-Oui.

Astrid était de plus en plus nerveuse. Elle ne se rappelait plus de ce qu'elle avait fait entre le moment où elle avait quitté Harold et maintenant, où elle se trouvait dans la salle d'opération, un masque respiratoire lui couvrant la bouche et le nez.

-J'imagine qu'on vous a déjà dit comment cela allait se passer, mais je vais quand même vous refaire un récapitulatif, dit le médecin. Nous allons remplacer vos cristallins par des implants. Vous allez d'abord voir plutôt flou et si tout se passe bien, vous y verrez bien d'ici quelques jours. Il faudra revenir demain pour un examen de contrôle. D'accord ?

Astrid acquiesça de nouveau. Elle avait eu besoin de ce récapitulatif. Pas pour lui rappeler comment cela allait se passer. Mais pour lui rappeler qu'elle allait voir. Que l'opération qui avait coûté trop chère jusqu'à maintenant, était à portée de main, que dans quelques jours, elle serait capable de voir. Elle ne serait plus prisonnière de son écran noir, elle n'aurait plus besoin de sa canne pour se déplacer, elle allait pouvoir apprendre à conduire, à lire, à écrire. Elle se sentait soudain beaucoup mieux.

-Ok, Mme Hofferson, je vais vous endormir. Comptez jusqu'à trois dans votre tête, ne vous occupez pas du reste.

Astrid ne parvint pas à deux.

•••

Les contours étaient encore très flous, les couleurs très grises et similaires. Après une semaine ainsi, Astrid était plutôt déçue. Etait-ce à cela que ressemblait le monde ? Ce n'était pas ainsi qu'elle se l'était imaginée. Cela ne changeait pas vraiment de ce qu'elle avait toujours connu. Mais Harold lui répétait qu'elle devait être patiente. Que cela allait s'améliorer. Elle n'en pouvait plus d'attendre. Elle voulait voir le monde et bien le voir ! Elle voulait que sa vue s'adapte plus rapidement, que tous ces contours inexistants se solidifie, que les couleurs prennent des couleurs.

Astrid ne savait pas vraiment ce qui l'avait causé. Si les dieux avaient entendu sa prière, si c'était simplement ainsi que la progression devait se faire. Mais le lendemain, sa vision se mit à s'améliorer, de plus en plus vite, de plus en plus précise. Cela restait encore flou et quelque peu fade, et elle tenait à rester chez elle jusqu'à voir parfaitement, avant de sortir. Elle ne savait pas vraiment pourquoi elle faisait cela, si elle voulait se faire une surprise.

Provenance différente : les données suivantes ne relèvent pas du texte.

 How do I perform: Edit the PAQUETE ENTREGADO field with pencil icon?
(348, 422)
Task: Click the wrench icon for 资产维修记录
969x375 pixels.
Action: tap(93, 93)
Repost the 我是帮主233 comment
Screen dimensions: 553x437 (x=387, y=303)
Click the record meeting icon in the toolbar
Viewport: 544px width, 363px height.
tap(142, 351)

Comme lorsqu'on cachait une barre de chocolat dans son sac en sachant qu'on serait surpris et heureux de la retrouver quelques jours plus tard, après avoir oublié son existence. C'était le même genre de sentiment qui habitait Astrid. Elle voulait être émerveillée.

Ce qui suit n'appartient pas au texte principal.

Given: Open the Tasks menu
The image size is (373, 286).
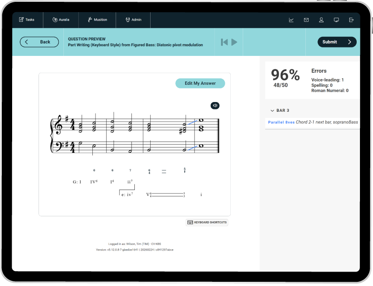Looking at the screenshot, I should [x=27, y=20].
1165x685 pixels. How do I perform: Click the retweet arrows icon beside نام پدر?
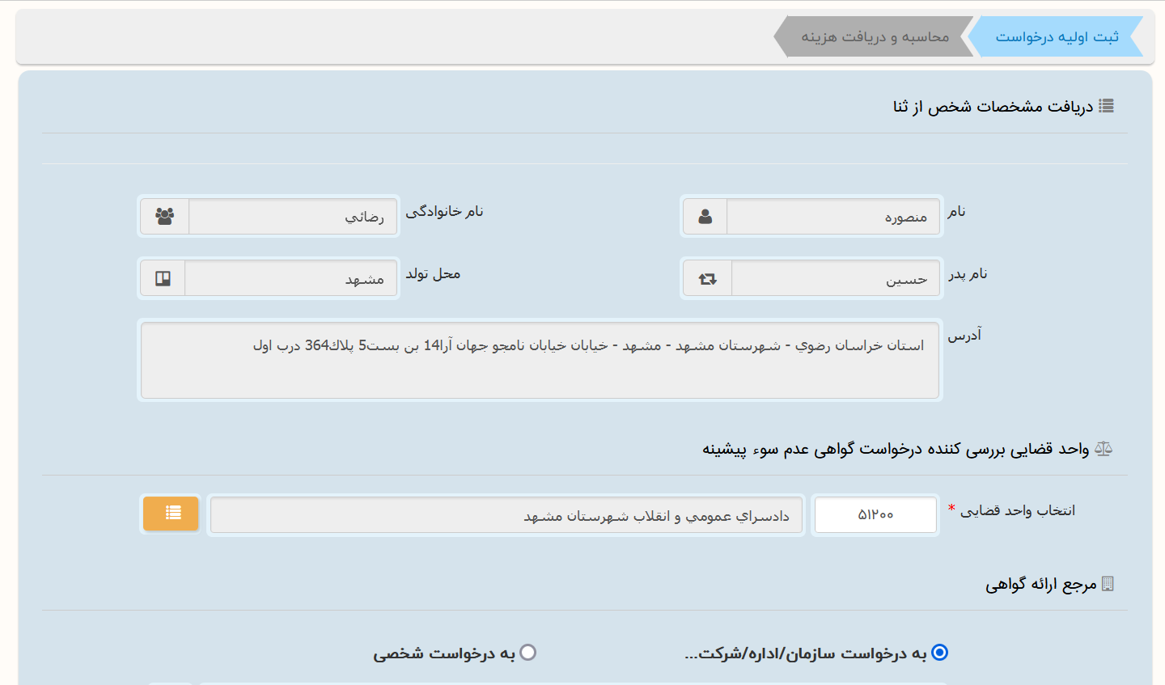pyautogui.click(x=708, y=279)
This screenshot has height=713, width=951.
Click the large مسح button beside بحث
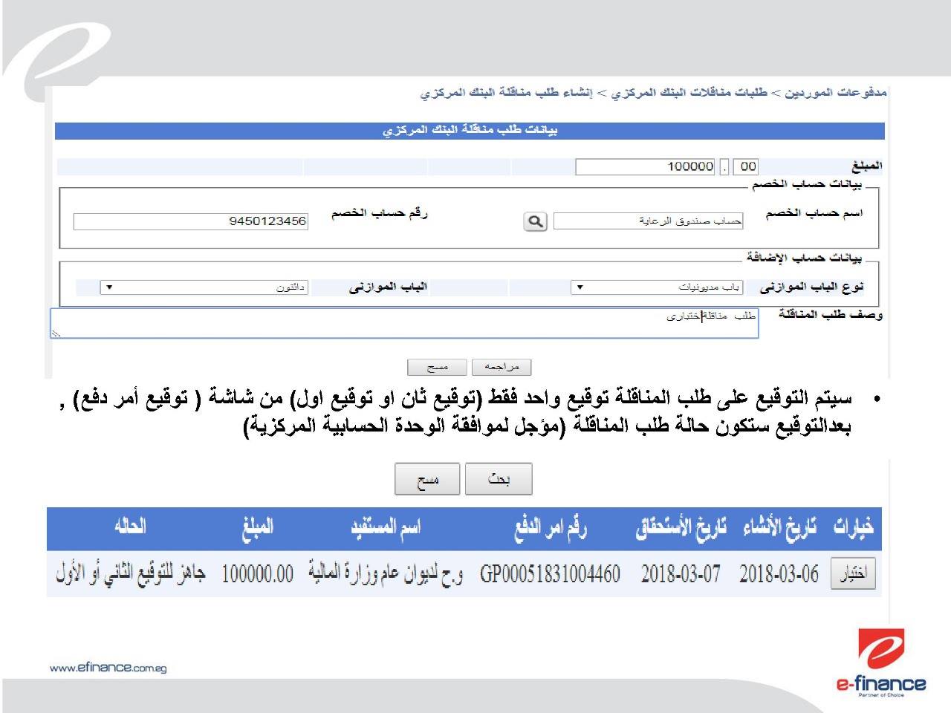click(427, 479)
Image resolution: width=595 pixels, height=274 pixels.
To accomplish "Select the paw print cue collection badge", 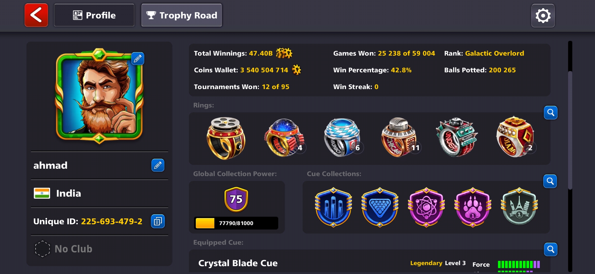I will tap(473, 207).
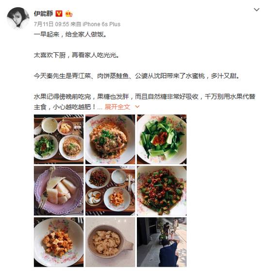Open the steamed meat patty fish photo

110,139
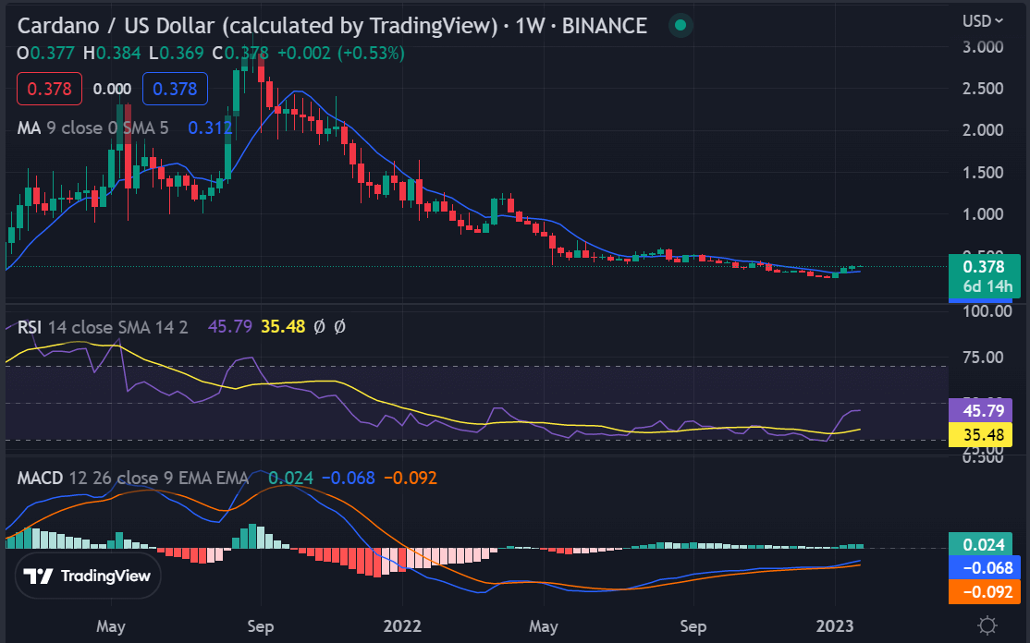The image size is (1030, 643).
Task: Click the TradingView logo badge
Action: point(88,576)
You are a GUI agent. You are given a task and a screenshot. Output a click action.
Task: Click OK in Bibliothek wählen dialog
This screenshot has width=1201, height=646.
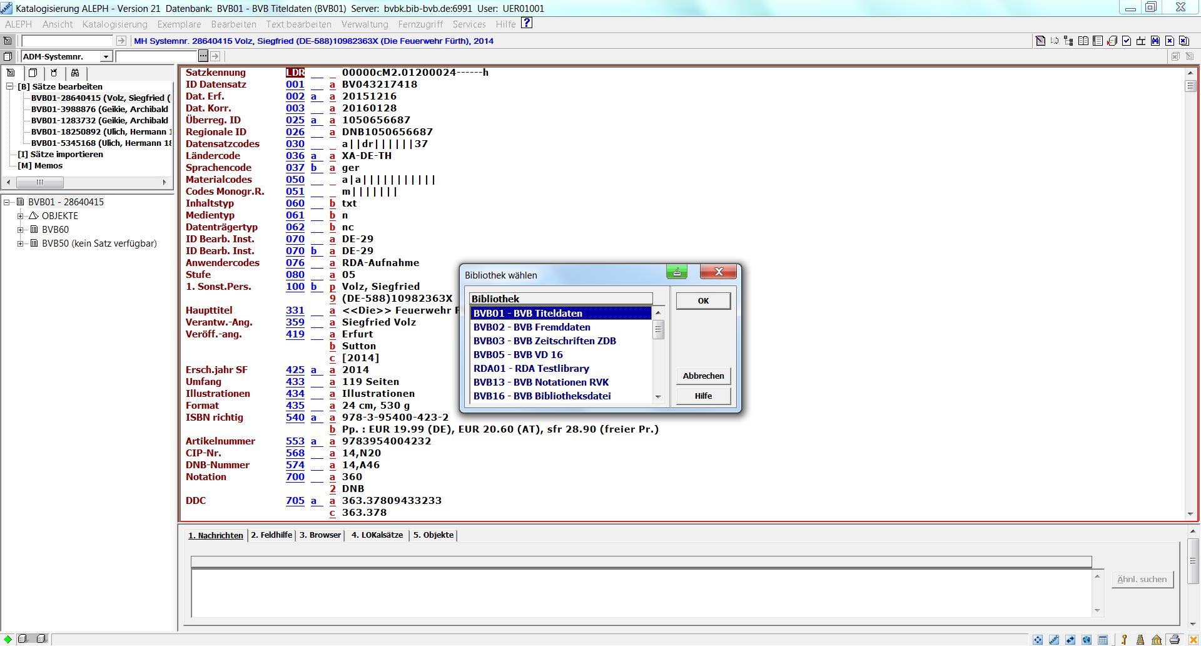coord(702,301)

-Tes yeux, ça va ? interrogea Harold à côté d'elle.

Elle avait souvent mal à la tête le soir, après une journée entière à ne voir que des contours imprécis et des couleurs décolorées.

-Mieux qu'hier, assura-t-elle, les paupières serrées.

-Tu penses pouvoir passer le contrôle de vue demain ?

-Oui, je pense.

Malgré son opération, elle devait passer un test, qui évaluerait sa vue. L'ophtalmologiste pourrait alors lui faire une ordonnance pour des lunettes, qui, grâce aux circonstances spéciales, lui seraient fabriquées en un temps record. Elle avait déjà choisi le modèle, faisant entièrement confiance à Harold quand il disait qu'elles lui allaient bien. Elle ne savait pas vraiment si elles allaient lui plaire ou non, mais elle était déjà suffisamment reconnaissante de pouvoir voir en premier lieu. Dire qu'elle allait passer d'un écran noir à pouvoir distinguer tous les petits détails du monde, en quelques semaines seulement...

•••

Comme prévu, elle passa l'examen et trois jours plus tard, elle allait récupérer ses lunettes au magasin. Elle avait une furieuse envie de les mettre, ici et maintenant, de voir à quoi pouvait bien ressembler ce magasin quand il n'était pas complétement flou. Elle voyait mieux les couleurs mais avait beaucoup de mal à les apprécier considérant qu'elle n'avait pas de formes auxquelles les associer. Mais Harold la retint et lui assura qu'il avait une meilleure idée.